Angela Jurdak Khoury (September 24, 1915 - May 29, 2011) was a Lebanese diplomat and college professor based in Washington, D.C.

Early life
Angela Jurdak was born in Dhour El Choueir, in the Mount Lebanon Mutasarrifate (Modern day Lebanon) the daughter of Mansur Hanna Jurdak (1881-1964), a mathematician and astronomer on the faculty of the American University of Beirut, and Leah Abs Jurdak. Angela Jurdak attended the American Junior College for Women and then the American University of Beirut, completing undergraduate studies in 1937 and a master's degree in 1938, in sociology. Later in life, she earned a PhD in international relations, from American University in Washington D.C. 

As a young woman, Jurdak was a member of the Lebanese national tennis team, played piano in concerts, and was known as a long-distance swimmer.

Career
Angela Jurdak taught sociology at the American University of Beirut beginning in 1938, the university's first woman instructor. She served as assistant director of the Allied Powers Radio Poll for Syria, Lebanon, and Palestine during World War II. After the war, she joined the Lebanese delegation to the United Nations and was a member of the Legation of Lebanon based in Washington, D.C. She was the first woman diplomat from Lebanon. She was Lebanese consul in New York for a time, and served on the United Nations Commission on the Status of Women at its founding in 1946. She resigned from her work with the Lebanese Ministry of Foreign Affairs in 1966.

She was a professor of government at George Mason University from 1967 until she retired in 1982.

→ **YOUR TASKS**:
1. According to the Angela Jurdak Khoury biography, in what year did she resign from the Lebanese Ministry of Foreign Affairs?
2. Do these statements agree with the Angela Jurdak Khoury biography? Answer yes or no for each, quoting the words that decide it. (a) She completed a master's degree in sociology in 1938. (b) She taught at George Mason University until 1990. (c) Her father was a mathematician and astronomer.
3. Reproduce the part of the Angela Jurdak Khoury biography that opens with the words containing "As a young woman, Jurdak" and closes with "Affairs in 1966.".

→ **DATASET EXTRACT**:
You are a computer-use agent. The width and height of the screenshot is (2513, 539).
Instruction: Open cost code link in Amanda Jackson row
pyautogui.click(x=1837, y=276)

...

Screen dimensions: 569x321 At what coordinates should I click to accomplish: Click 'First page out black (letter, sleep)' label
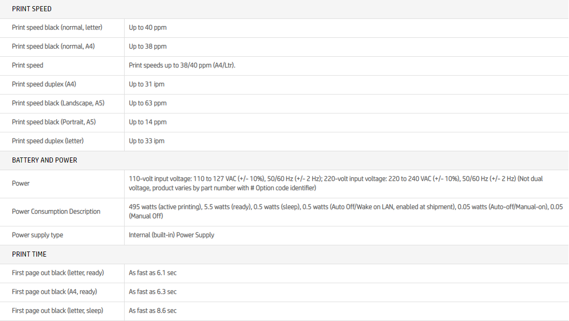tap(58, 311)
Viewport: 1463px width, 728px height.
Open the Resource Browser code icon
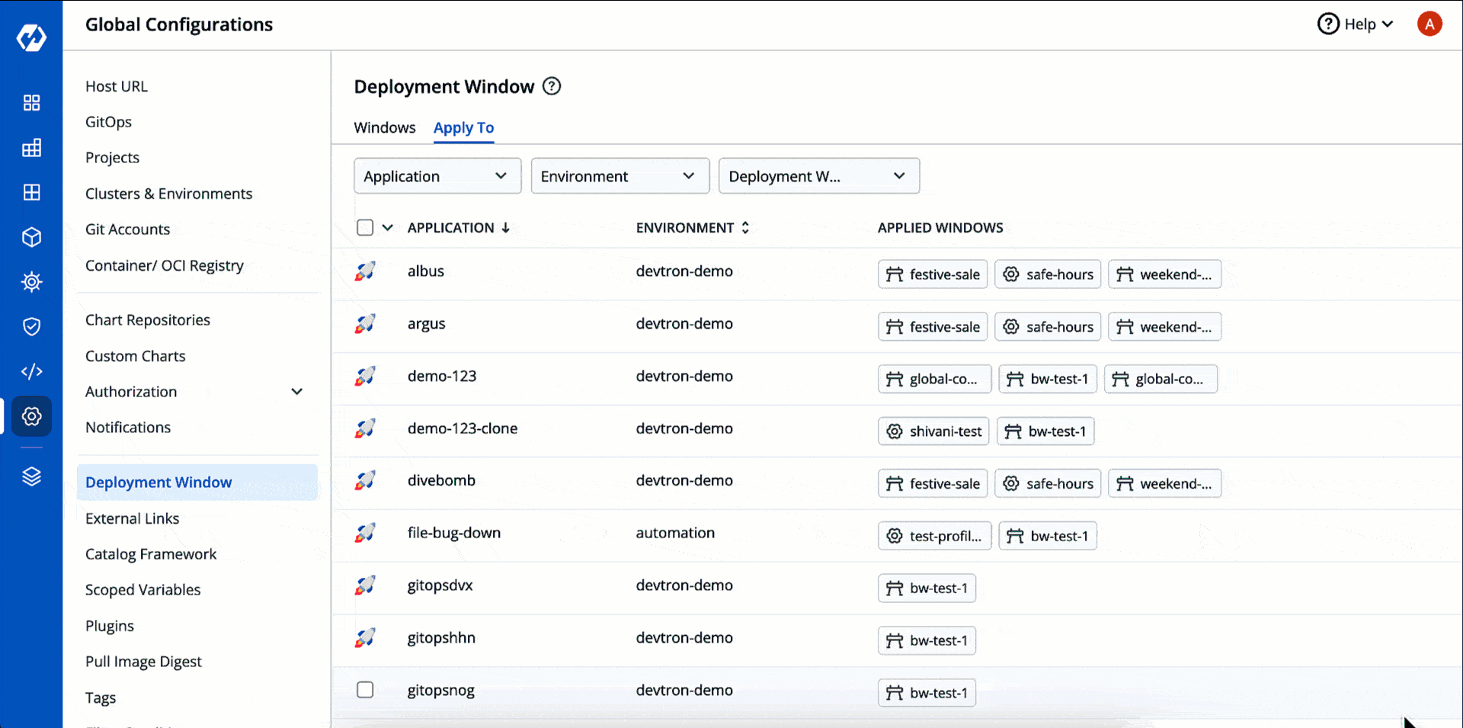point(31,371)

→ **THE ANSWERS**:
1. 1966

2.
(a) Yes: "completing undergraduate studies in 1937 and a master's degree in 1938, in sociology"
(b) No: "from 1967 until she retired in 1982"
(c) Yes: "a mathematician and astronomer on the faculty of the American University of Beirut"

3.
As a young woman, Jurdak was a member of the Lebanese national tennis team, played piano in concerts, and was known as a long-distance swimmer.

Career
Angela Jurdak taught sociology at the American University of Beirut beginning in 1938, the university's first woman instructor. She served as assistant director of the Allied Powers Radio Poll for Syria, Lebanon, and Palestine during World War II. After the war, she joined the Lebanese delegation to the United Nations and was a member of the Legation of Lebanon based in Washington, D.C. She was the first woman diplomat from Lebanon. She was Lebanese consul in New York for a time, and served on the United Nations Commission on the Status of Women at its founding in 1946. She resigned from her work with the Lebanese Ministry of Foreign Affairs in 1966.